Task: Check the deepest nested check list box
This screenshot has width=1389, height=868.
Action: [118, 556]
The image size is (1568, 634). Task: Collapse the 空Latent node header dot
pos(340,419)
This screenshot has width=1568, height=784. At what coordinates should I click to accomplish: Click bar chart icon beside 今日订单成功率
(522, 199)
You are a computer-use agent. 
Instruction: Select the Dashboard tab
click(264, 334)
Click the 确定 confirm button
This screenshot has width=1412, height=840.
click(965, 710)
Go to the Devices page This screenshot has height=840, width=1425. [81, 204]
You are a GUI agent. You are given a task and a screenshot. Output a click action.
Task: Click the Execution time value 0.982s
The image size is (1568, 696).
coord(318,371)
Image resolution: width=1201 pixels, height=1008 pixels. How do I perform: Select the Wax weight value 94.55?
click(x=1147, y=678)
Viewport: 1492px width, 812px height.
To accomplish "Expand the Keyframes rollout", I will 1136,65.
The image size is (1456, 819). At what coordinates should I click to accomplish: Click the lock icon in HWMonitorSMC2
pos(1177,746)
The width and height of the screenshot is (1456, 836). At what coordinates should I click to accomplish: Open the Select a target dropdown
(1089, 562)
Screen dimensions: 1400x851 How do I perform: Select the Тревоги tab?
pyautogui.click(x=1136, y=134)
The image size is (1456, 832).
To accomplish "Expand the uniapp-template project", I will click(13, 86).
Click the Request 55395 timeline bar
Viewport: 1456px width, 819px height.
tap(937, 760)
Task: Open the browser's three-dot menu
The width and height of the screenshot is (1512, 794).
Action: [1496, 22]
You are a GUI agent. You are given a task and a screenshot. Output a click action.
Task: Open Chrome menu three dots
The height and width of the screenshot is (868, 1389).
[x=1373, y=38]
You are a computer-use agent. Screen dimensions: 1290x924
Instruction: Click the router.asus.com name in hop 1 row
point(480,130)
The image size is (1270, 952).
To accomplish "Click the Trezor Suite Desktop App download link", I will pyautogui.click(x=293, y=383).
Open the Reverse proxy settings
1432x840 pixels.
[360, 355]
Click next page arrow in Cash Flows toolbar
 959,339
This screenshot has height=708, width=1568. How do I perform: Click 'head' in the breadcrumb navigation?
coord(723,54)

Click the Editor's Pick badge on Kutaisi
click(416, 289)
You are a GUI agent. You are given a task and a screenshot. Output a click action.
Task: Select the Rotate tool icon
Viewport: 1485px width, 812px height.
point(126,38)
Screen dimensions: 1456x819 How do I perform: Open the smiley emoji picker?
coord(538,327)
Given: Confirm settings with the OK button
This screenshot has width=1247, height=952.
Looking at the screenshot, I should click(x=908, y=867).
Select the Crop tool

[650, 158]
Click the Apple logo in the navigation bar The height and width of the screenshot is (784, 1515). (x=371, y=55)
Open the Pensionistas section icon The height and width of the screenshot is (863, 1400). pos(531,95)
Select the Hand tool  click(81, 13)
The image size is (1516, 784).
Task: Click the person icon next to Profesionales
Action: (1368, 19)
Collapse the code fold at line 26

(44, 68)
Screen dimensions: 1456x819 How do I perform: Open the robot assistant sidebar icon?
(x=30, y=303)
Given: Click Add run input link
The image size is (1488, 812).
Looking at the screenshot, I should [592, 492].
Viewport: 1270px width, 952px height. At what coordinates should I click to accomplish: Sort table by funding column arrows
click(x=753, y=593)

========

» DIRECTIONS: Recite the full listing above exactly.

» REPLY TO THE EXERCISE:
Task: Check the deepest nested check list box
This screenshot has width=1389, height=868.
Action: [118, 556]
The image size is (1568, 634). Task: Collapse the 空Latent node header dot
pos(340,419)
This screenshot has width=1568, height=784. At what coordinates should I click to accomplish: Click bar chart icon beside 今日订单成功率
(522, 199)
You are a computer-use agent. 
Instruction: Select the Dashboard tab
click(264, 334)
Click the 确定 confirm button
This screenshot has width=1412, height=840.
click(965, 710)
Go to the Devices page This screenshot has height=840, width=1425. [81, 204]
You are a GUI agent. You are given a task and a screenshot. Output a click action.
Task: Click the Execution time value 0.982s
The image size is (1568, 696).
coord(318,371)
Image resolution: width=1201 pixels, height=1008 pixels. How do I perform: Select the Wax weight value 94.55?
click(x=1147, y=678)
Viewport: 1492px width, 812px height.
To accomplish "Expand the Keyframes rollout", I will 1136,65.
The image size is (1456, 819). At what coordinates should I click to accomplish: Click the lock icon in HWMonitorSMC2
pos(1177,746)
The width and height of the screenshot is (1456, 836). At what coordinates should I click to accomplish: Open the Select a target dropdown
(1089, 562)
Screen dimensions: 1400x851 How do I perform: Select the Тревоги tab?
pyautogui.click(x=1136, y=134)
The image size is (1456, 832).
To accomplish "Expand the uniapp-template project", I will click(13, 86).
Click the Request 55395 timeline bar
Viewport: 1456px width, 819px height.
tap(937, 760)
Task: Open the browser's three-dot menu
The width and height of the screenshot is (1512, 794).
Action: [1496, 22]
You are a GUI agent. You are given a task and a screenshot. Output a click action.
Task: Open Chrome menu three dots
The height and width of the screenshot is (868, 1389).
[x=1373, y=38]
You are a computer-use agent. Screen dimensions: 1290x924
Instruction: Click the router.asus.com name in hop 1 row
point(480,130)
The image size is (1270, 952).
To accomplish "Click the Trezor Suite Desktop App download link", I will pyautogui.click(x=293, y=383).
Open the Reverse proxy settings
1432x840 pixels.
[360, 355]
Click next page arrow in Cash Flows toolbar
 959,339
This screenshot has height=708, width=1568. How do I perform: Click 'head' in the breadcrumb navigation?
coord(723,54)

Click the Editor's Pick badge on Kutaisi
click(416, 289)
You are a GUI agent. You are given a task and a screenshot. Output a click action.
Task: Select the Rotate tool icon
Viewport: 1485px width, 812px height.
point(126,38)
Screen dimensions: 1456x819 How do I perform: Open the smiley emoji picker?
coord(538,327)
Given: Confirm settings with the OK button
This screenshot has width=1247, height=952.
Looking at the screenshot, I should click(x=908, y=867).
Select the Crop tool

[650, 158]
Click the Apple logo in the navigation bar The height and width of the screenshot is (784, 1515). (x=371, y=55)
Open the Pensionistas section icon The height and width of the screenshot is (863, 1400). pos(531,95)
Select the Hand tool  click(81, 13)
The image size is (1516, 784).
Task: Click the person icon next to Profesionales
Action: (1368, 19)
Collapse the code fold at line 26

(44, 68)
Screen dimensions: 1456x819 How do I perform: Open the robot assistant sidebar icon?
(x=30, y=303)
Given: Click Add run input link
The image size is (1488, 812).
Looking at the screenshot, I should [592, 492].
Viewport: 1270px width, 952px height. At what coordinates should I click to accomplish: Sort table by funding column arrows
click(x=753, y=593)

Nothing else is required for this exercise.